An interesting poll would be
1 How many GPs are retiring or considering retiring this year.
2How many GP s are considering retiring in the next 5 years
3 How many GPs can see themselves working for at least another 10 years or more under the current medicare system.


Dr Conor Calder-Potts   25/10/2022 9:33:26 AM

I agree Dr Benjamin Weiss. That’s a poll I would like to see!


Dr Slavko Doslo   25/10/2022 9:44:57 AM

Dr Weiss better question would be how many GP are considering to retire earlier due to all issues regarding Medicare and how many years they are bringing their retirement forward.
I though that I would work for 8-10 more years, now I am thinking 3-5 years only , is even so


SD   25/10/2022 11:08:13 AM

It’s frustrating coming to work knowing that someone can come after 2 years of work and tell you that you are a fraud by finding some deficiencies in your genuine consultations; and then impose enormous fines. It was supposed to catch genuine fraud . Finding clinical deficiencies or errors in consults and labelling it as a fraud is a scam in itself just like Robodebt.
Working part-time and under billing seems to be the option left to avoid being outlier.
This is not good for medicine as it can force doctors to give up clinical medicine and move to non-clinical or move to other comparable healthcare system focussed on patient care than wasting time justifying consult by matching it with a number.

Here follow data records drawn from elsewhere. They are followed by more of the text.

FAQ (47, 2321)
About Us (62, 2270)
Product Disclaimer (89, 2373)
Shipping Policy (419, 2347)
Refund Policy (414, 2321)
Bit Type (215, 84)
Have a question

Dr Philip Anthony Atkin   25/10/2022 3:38:23 PM

Another impediment to health service delivery is the continued increase in regimentation of CPD.
I used to enjoy CPD. Sitting and reading an interesting article or review. Now it is becoming increasingly a chore. It has to be planned and monitored and logged and approved and conform to a time-quota, and then reflected upon. It makes one wonder what motivates administrators to dream up this stuff.
The default position is no longer one of trust in the interest and ability of clinicians to inform themselves. Now the default is to assume we are lazy and have to be assigned homework which we have to "hand-in for correction". If a clinician is disinterested then they are not going to learn by being "kept in after school".
For me, the biggest impediment to constructive CPD is the regimentation of it: an Orwellian bracket creep towards the micro-management of everything.


Dr Matthew Piche   25/10/2022 5:54:26 PM

I have to laugh that locums are now commanding 3000-4000 dollars a day due to the mass resignations owed to dissatisfaction with MBS and innumerable other oppressive pieces of bureaucracy.

That's what it's now costing to convince people to get out of bed and see patients.